Foto: Der Elefant des Magiers - Copyright: 2022 Netflix, Inc.
Der Elefant des Magiers
© 2022 Netflix, Inc.

Inhalt

Peter wächst nach dem Tod seiner Eltern als Waise bei dem Soldaten Vilna auf. Er hat aber eine vage Erinnerung an seine Schwester und will diese unbedingt finden. Zufällig trifft er auf dem Markt auf eine Wahrsagerin, die ihm bestätigt, dass seine Schwester noch lebt und ihm in Aussicht stellt, dass das mit einem Elefanten in Zusammenhang steht. Noch am selben Abend geht der Zauberspruch eines Magiers schief und statt Lilien erscheint ein riesiger Elefant. Für Peter ist das ein Zeichen, doch bis ihm der Elefant helfen kann, muss er drei unlösbare Aufgaben erfüllen.

Kritik

Animationsfilme sind bei Netflix wieder deutlich runtergeschraubt worden, was angesichts einer Teilzielgruppe Kinder durchaus enttäuschend ist. Von daher muss man wohl inzwischen jede Veröffentlichung als Gewinn sehen, darunter auch "Der Elefant des Magiers". Für diese Produktion hat man sich in der Vorlage bei der Kinder- und Jugendbuchautorin Kate DeCamillo bedient, die deutschen Fans vielleicht durch "Winn-Dixie" oder "Flora und Ulysses" ein Begriff sein könnte. Ich persönlich kenne nur Ersteres und die Lektüre liegt meinem Alter geschuldet einige Jahre zurück, was andererseits natürlich auch unterstreicht, dass DeCamillo schon wirklich lange ihr Genre beherrscht und sich immer wieder neue (fantastische) Geschichten für Kinder und Jugendliche ausdenkt. Bei "Der Elefant des Magiers" ist nun augenscheinlich, dass der Film optisch sehr simpel gehalten ist. Das meine ich noch nicht mal unbedingt auf den Branchenriesen Disney bezogen, sondern Netflix hat eben schon einige Animationsfilme an den Start gebracht, wie beispielsweise "Die Mitchells gegen die Maschinen" oder "Die bunte Seite des Monds". Beide sind optisch deutlich aufwendiger produziert worden.

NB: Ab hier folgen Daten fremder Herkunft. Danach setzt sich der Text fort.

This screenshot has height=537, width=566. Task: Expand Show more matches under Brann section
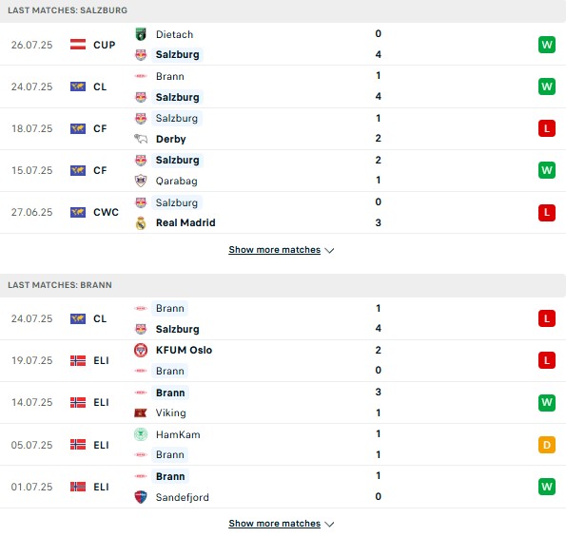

Dennoch würde ich das argumentativ nicht gegen "Der Elefant des Magiers" verwenden wollen, denn ich hatte den Eindruck, dass ich optisch dadurch auch nicht so abgelenkt war und vielmehr beim Inhalt sein konnte. Wenn ich beispielsweise an "Strange World" denke, was im letzten Jahr bei Disney erschienen ist, dann gab es da so viel zu entdecken (manchmal sogar schon zu abstrakt) und zu verarbeiten, dass ich nicht überall sofort mitkommen konnte. Wenn ich dann an die kindliche Zielgruppe denke, dann wird es umso wichtiger, dass die Eindrücke angemessen sind, damit sie auch dem Inhalt folgen können. Die Aufgabe wird "Der Elefant des Magiers" durchaus gut gelöst haben, denn alles ist eine große Nummer runtergefahren. Auch die Handlung ist nicht überdimensioniert worden. So ist das fiktive Städtchen Baltese nicht durch irgendwelche Besonderheiten charakterisiert. Bis auf den Palast mit der Gräfin ist das Leben sehr normal und einfach, so dass man sich gut einfinden kann.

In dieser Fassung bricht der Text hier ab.